> _EXERCISE INPUT_:
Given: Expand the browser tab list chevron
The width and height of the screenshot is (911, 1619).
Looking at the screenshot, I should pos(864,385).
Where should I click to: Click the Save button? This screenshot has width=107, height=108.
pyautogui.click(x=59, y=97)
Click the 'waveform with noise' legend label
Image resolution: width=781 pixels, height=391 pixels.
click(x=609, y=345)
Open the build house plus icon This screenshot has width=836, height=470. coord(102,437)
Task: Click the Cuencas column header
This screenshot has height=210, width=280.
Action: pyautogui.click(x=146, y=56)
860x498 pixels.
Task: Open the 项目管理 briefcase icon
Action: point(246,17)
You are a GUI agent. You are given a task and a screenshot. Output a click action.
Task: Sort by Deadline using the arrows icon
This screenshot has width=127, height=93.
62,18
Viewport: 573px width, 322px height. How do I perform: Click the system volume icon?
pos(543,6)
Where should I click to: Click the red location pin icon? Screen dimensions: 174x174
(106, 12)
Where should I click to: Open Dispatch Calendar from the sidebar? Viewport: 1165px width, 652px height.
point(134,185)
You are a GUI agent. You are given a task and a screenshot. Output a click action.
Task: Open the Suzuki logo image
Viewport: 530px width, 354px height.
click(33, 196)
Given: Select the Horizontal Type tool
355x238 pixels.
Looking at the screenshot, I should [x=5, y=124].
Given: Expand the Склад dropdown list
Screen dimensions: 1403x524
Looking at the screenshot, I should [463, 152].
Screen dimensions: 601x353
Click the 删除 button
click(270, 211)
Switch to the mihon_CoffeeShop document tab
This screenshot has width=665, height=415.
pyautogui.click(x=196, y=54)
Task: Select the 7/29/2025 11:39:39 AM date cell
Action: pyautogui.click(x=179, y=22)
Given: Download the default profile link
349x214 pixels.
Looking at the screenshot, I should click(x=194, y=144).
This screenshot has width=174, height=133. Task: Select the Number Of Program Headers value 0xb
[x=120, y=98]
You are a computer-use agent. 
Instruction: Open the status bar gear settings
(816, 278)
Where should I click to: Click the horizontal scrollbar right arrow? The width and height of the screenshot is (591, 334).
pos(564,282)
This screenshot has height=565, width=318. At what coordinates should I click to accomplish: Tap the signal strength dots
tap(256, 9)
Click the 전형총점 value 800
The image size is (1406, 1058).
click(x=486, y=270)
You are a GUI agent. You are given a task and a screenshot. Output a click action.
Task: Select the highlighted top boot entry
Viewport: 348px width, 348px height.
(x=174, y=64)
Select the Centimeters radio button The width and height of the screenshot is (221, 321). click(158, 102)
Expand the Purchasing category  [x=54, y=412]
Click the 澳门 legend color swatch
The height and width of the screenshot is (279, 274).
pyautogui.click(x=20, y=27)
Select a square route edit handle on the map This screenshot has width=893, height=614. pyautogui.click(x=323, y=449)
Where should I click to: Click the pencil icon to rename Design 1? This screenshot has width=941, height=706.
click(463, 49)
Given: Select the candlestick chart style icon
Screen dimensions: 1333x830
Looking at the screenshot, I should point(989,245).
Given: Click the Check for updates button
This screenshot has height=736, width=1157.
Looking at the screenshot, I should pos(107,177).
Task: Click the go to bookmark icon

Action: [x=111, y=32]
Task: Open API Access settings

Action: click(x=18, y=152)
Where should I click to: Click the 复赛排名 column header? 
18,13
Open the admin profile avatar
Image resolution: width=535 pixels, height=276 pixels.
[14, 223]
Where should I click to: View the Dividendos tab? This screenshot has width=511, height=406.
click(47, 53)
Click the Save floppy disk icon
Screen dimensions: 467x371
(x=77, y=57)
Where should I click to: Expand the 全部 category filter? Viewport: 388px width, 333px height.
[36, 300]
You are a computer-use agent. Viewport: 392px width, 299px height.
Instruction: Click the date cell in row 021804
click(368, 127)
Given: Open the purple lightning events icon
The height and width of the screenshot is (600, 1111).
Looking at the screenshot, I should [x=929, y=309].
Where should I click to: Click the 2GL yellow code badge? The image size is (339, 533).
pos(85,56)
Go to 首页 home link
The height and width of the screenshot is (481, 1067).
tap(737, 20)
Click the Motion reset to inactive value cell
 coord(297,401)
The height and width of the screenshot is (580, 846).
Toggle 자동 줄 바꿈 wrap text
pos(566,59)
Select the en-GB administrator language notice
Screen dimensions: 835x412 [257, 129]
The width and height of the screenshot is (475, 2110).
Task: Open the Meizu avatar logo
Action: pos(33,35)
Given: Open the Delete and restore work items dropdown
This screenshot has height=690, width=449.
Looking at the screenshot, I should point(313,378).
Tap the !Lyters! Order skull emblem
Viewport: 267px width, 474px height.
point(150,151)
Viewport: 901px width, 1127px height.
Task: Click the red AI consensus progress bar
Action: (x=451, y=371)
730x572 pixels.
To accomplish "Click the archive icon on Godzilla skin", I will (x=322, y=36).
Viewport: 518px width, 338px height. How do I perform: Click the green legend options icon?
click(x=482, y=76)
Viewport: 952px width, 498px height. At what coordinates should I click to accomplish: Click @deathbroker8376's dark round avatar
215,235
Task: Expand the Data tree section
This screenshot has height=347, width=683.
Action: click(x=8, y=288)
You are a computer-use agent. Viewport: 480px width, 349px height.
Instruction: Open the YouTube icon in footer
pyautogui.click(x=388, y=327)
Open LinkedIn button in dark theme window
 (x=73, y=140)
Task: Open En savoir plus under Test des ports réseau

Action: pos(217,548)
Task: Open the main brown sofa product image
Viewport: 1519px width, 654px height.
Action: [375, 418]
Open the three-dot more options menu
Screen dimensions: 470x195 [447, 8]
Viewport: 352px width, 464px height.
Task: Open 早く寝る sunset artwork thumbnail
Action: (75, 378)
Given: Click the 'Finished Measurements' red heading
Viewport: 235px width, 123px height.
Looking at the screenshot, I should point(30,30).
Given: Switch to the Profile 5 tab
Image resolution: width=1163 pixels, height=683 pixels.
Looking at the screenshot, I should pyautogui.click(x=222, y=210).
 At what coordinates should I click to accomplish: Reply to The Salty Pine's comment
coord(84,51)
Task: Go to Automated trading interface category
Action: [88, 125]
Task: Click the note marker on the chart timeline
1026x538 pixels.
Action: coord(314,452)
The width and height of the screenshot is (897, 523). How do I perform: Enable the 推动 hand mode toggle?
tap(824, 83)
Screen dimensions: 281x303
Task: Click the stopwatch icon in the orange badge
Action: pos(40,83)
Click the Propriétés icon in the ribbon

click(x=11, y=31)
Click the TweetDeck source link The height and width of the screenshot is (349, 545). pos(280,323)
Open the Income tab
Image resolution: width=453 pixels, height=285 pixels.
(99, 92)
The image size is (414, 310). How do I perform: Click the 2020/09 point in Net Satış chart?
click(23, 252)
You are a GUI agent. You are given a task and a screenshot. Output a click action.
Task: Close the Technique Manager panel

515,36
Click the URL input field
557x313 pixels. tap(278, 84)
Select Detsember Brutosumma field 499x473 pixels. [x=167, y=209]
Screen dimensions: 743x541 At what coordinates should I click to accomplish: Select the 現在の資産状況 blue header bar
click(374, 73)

> _WORK REQUEST_: Through the line that holds "Task: Click the Cuencas column header", repeat the material above exactly, starting at its first line.

> _PROBLEM SOLUTION_:
Given: Expand the browser tab list chevron
The width and height of the screenshot is (911, 1619).
Looking at the screenshot, I should pos(864,385).
Where should I click to: Click the Save button? This screenshot has width=107, height=108.
pyautogui.click(x=59, y=97)
Click the 'waveform with noise' legend label
Image resolution: width=781 pixels, height=391 pixels.
click(x=609, y=345)
Open the build house plus icon This screenshot has width=836, height=470. coord(102,437)
Task: Click the Cuencas column header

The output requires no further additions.